1 Introduction to Hugging Face
This chapter covers
- What Hugging Face is known for
- The Hugging Face Transformers library
- Exploring the various models hosted by Hugging Face
- The Gradio library
Hugging Face is an AI community that promotes the building, training, and deployment of open-source machine learning models. It has state-of-the-art models designed for different problem domains, such as: Natural Language Processing (NLP) tasks, Computer vision tasks, and Audio tasks. Besides providing tools for machine learning, Hugging Face also provides a platform for hosting pre-trained models and datasets. With AI at its peak now, Hugging Face is right at the epicenter of the whole AI revolution:
- It unleashes a new wave of applications that capitalize on the large amount of data available.

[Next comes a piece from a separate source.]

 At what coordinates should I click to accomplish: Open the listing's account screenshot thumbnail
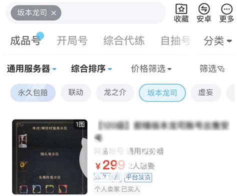tap(50, 157)

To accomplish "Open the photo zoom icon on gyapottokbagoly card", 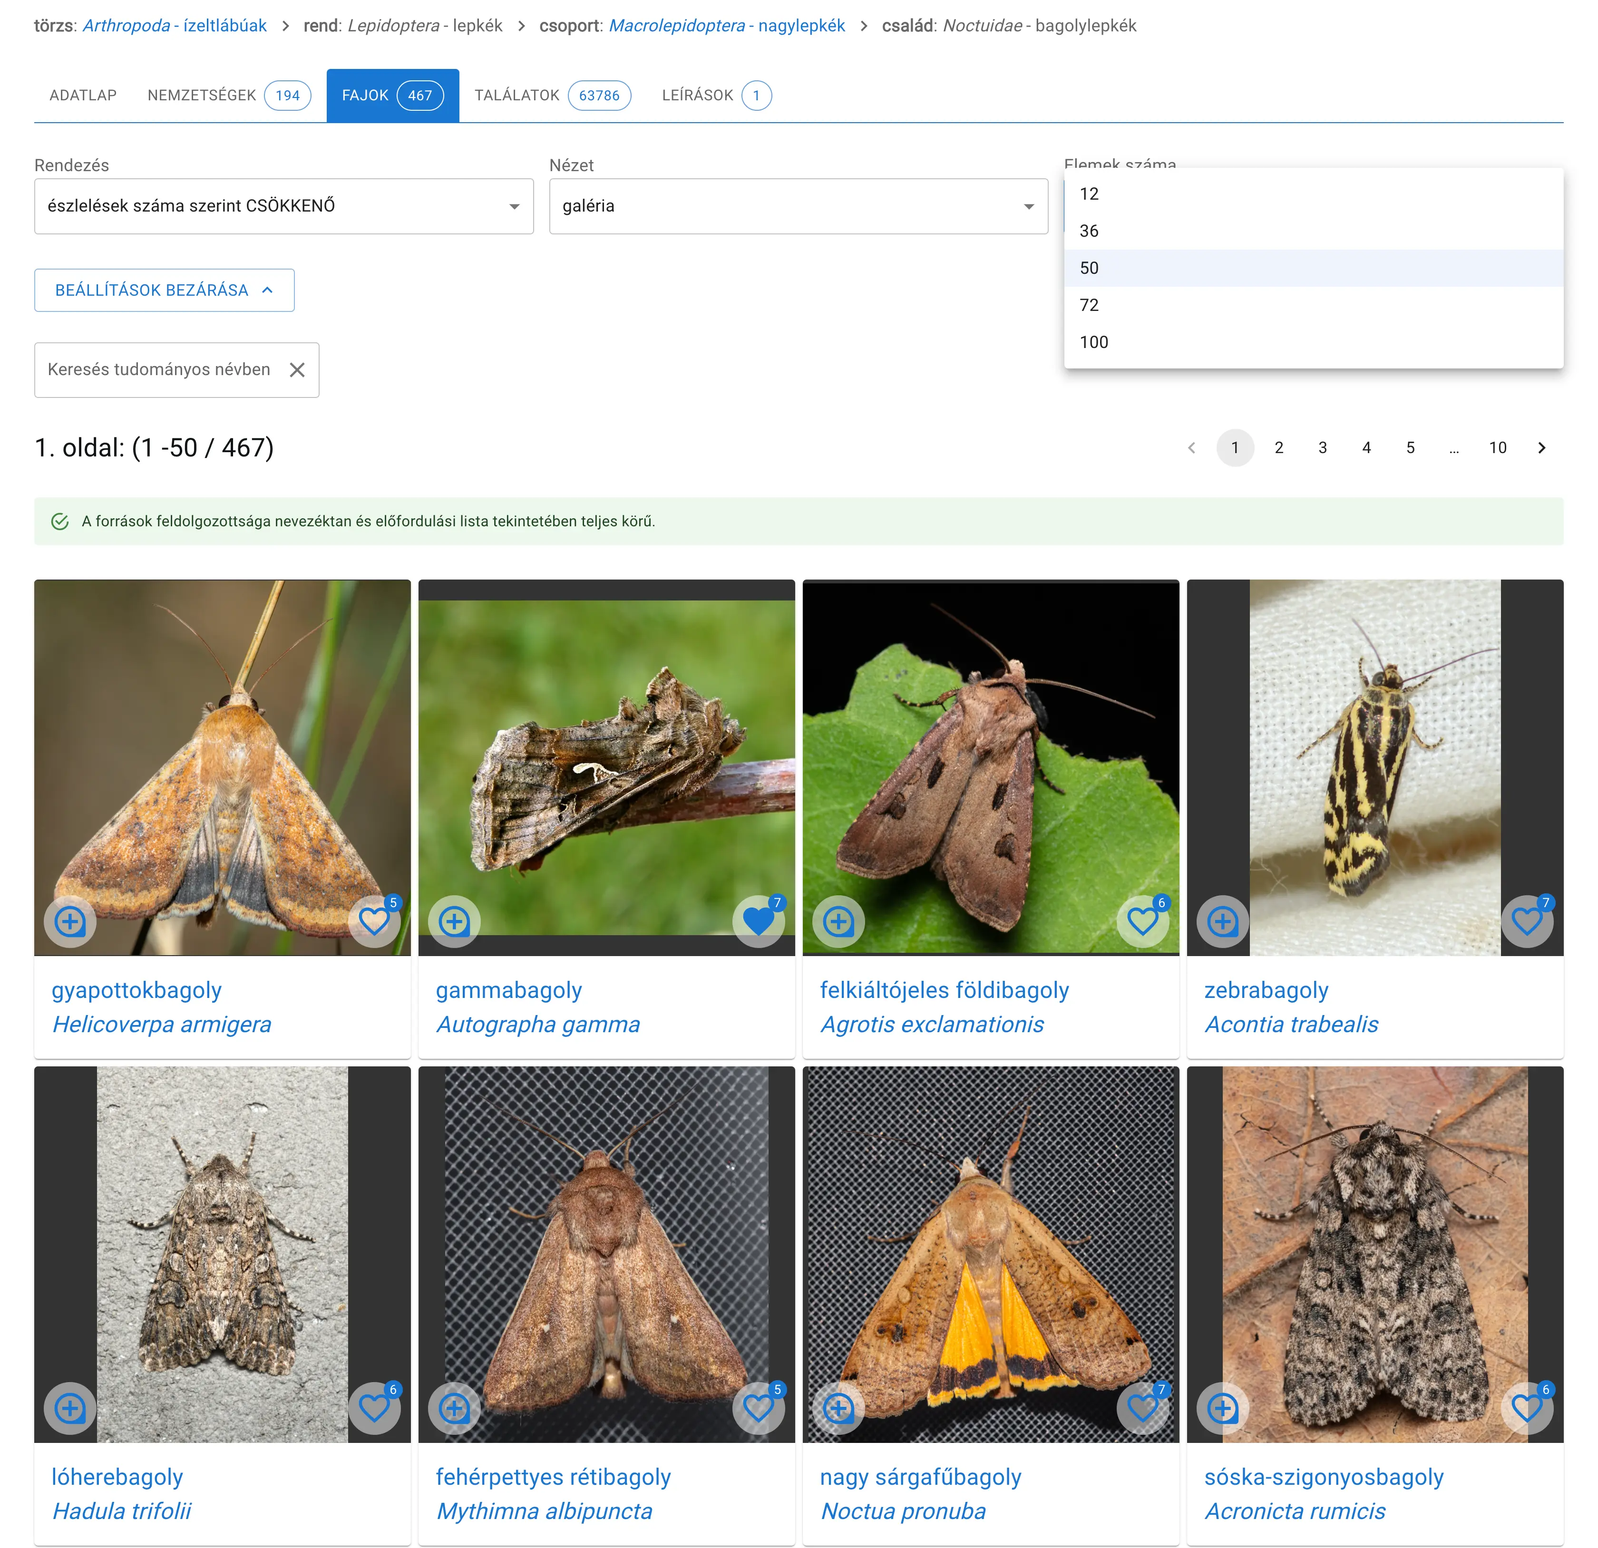I will pyautogui.click(x=70, y=922).
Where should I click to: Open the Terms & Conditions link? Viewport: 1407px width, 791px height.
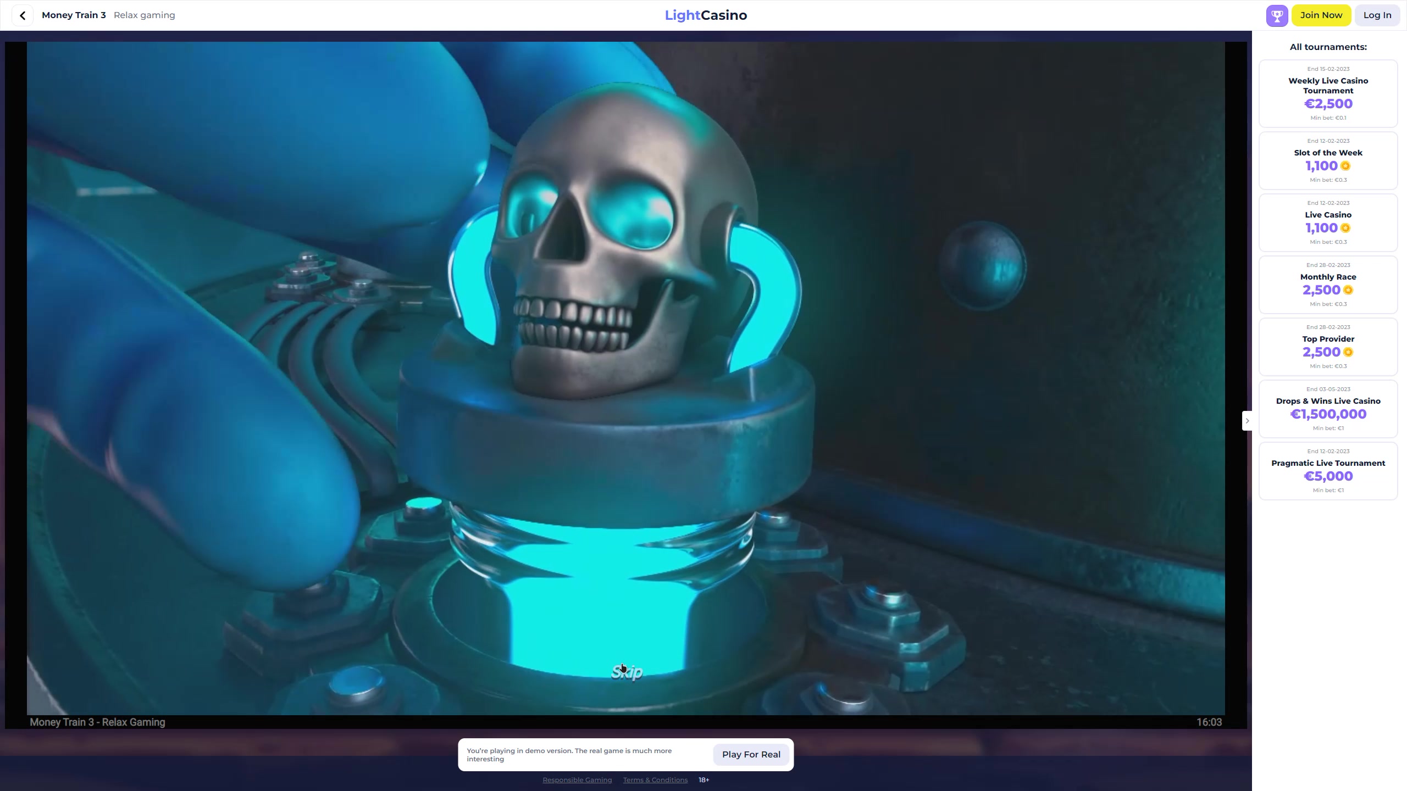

- A lot of complementary technologies are being developed, such as prototyping tools for LLM-based applications.
- Instead of focusing on the fundamentals (such as building neural networks from scratch or learning machine learning algorithms), developers can now focus on building AI-based apps to solve their problems immediately. AI is now a tool that developers can use directly, and not something that developers have to build themselves from scratch.
- Hugging Face’s philosophy is to promote open-source contributions and it is the hub of open-source models for NLP, computer vision, and other fields where AI plays vital roles.